**Given text**.
★ ★ ★

If there's one sign of how far electric vehicles have come over the past few decade, it's Duff Beer Racing's resurrection of a classic 1980s Jet Electrica 007 EV. It's a Dodge Omni, except Jet provided its state-of-the-oil-crisis electric motors and batteries to power it. 

Early electric vehicles were mostly meant to be city cars with relatively short ranges and low speeds. The point in the seventies and eighties was more to be efficient transportation in the aftermath of an unstable oil market, not to dominate the drag strip or wow people with range. So, of course the Duff Beer Racing crew made their early eighties EV into a road-legal endurance race car—and they're not afraid to take long trips with it, even if those turn into a scenic tour of public charging stations. 

  • Jet Industries via Alden Jewell on Flickr (CC BY 2.0)
  • Jet Industries via Alden Jewell on Flickr (CC BY 2.0)
  • Jet Industries via Alden Jewell on Flickr (CC BY 2.0)

Tesla won't be the first electric vehicle company to set up shop in Austin. Before them, there was Jet Industries, which decided to branch out from its usual electric work vans into street cars. According the 24 Hours of Lemons, Jet based its roadgoing EVs off of complete Ford Escorts and Dodge Omni 024s/Plymouth Horizon TC3s (hooray badge engineering!) purchased sans engines. In went stiffer rear suspensions, a series of batteries, an EV1 controller and a 23-horsepower electric forklift motor, but it kept the transmission, which in the Omni-based Electricas was a Volkswagen four-speed transaxle. The top speed? Roughly 55 mph.

★ ★ ★

[Entries on where items appear]
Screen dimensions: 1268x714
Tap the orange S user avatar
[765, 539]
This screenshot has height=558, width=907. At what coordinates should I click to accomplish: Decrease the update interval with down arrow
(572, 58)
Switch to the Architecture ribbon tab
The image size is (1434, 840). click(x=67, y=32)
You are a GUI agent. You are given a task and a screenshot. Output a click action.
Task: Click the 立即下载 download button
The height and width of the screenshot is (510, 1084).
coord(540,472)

★ ★ ★

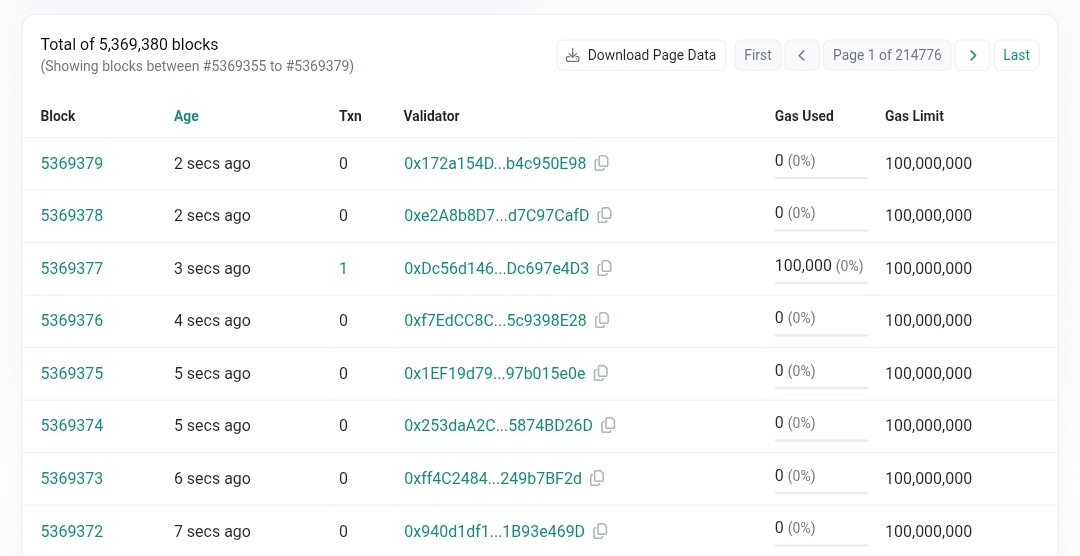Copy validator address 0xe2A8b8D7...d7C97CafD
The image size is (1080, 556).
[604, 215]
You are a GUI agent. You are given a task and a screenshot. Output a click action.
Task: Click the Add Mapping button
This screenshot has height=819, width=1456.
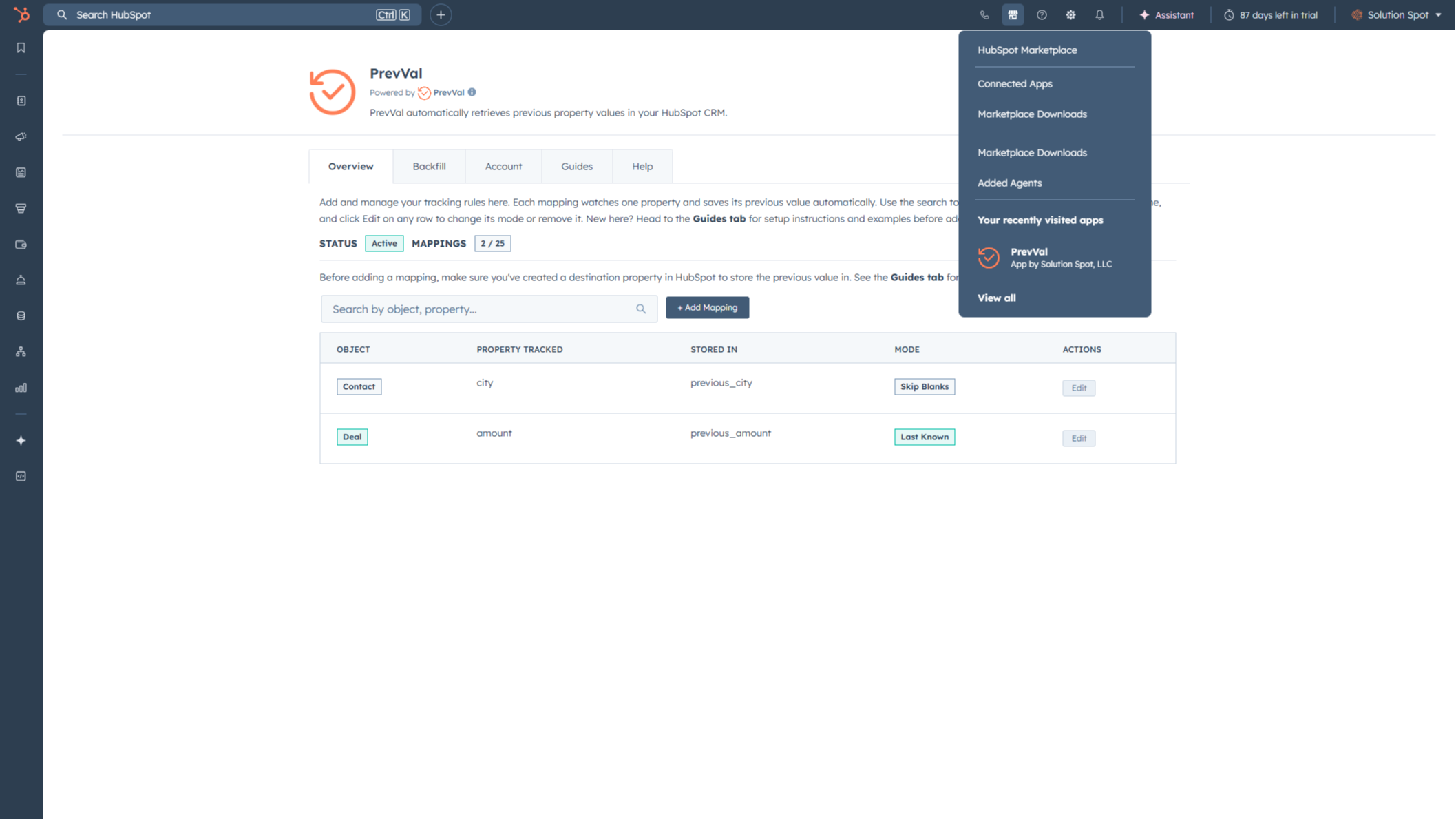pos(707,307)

★ ★ ★

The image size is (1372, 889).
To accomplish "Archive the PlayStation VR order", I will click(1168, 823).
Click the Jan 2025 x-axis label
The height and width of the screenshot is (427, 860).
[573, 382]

★ ★ ★

**Tasks to perform**.
1) According to the passage on the Jet Electrica, which components did Jet install in the cars it bought without engines?
2) From the rows, extract the lines starting at the one with "Copy validator address 0xe2A8b8D7...d7C97CafD" up to and including the one with "pos(707,307)", and leave the pictures out of your answer.
The rows have no connection to the passage.

**Replies**.
1)
- stiffer rear suspensions
- a series of batteries
- an EV1 controller
- a 23-horsepower electric forklift motor

2)
Copy validator address 0xe2A8b8D7...d7C97CafD
The image size is (1080, 556).
[604, 215]
You are a GUI agent. You are given a task and a screenshot. Output a click action.
Task: Click the Add Mapping button
This screenshot has height=819, width=1456.
pos(707,307)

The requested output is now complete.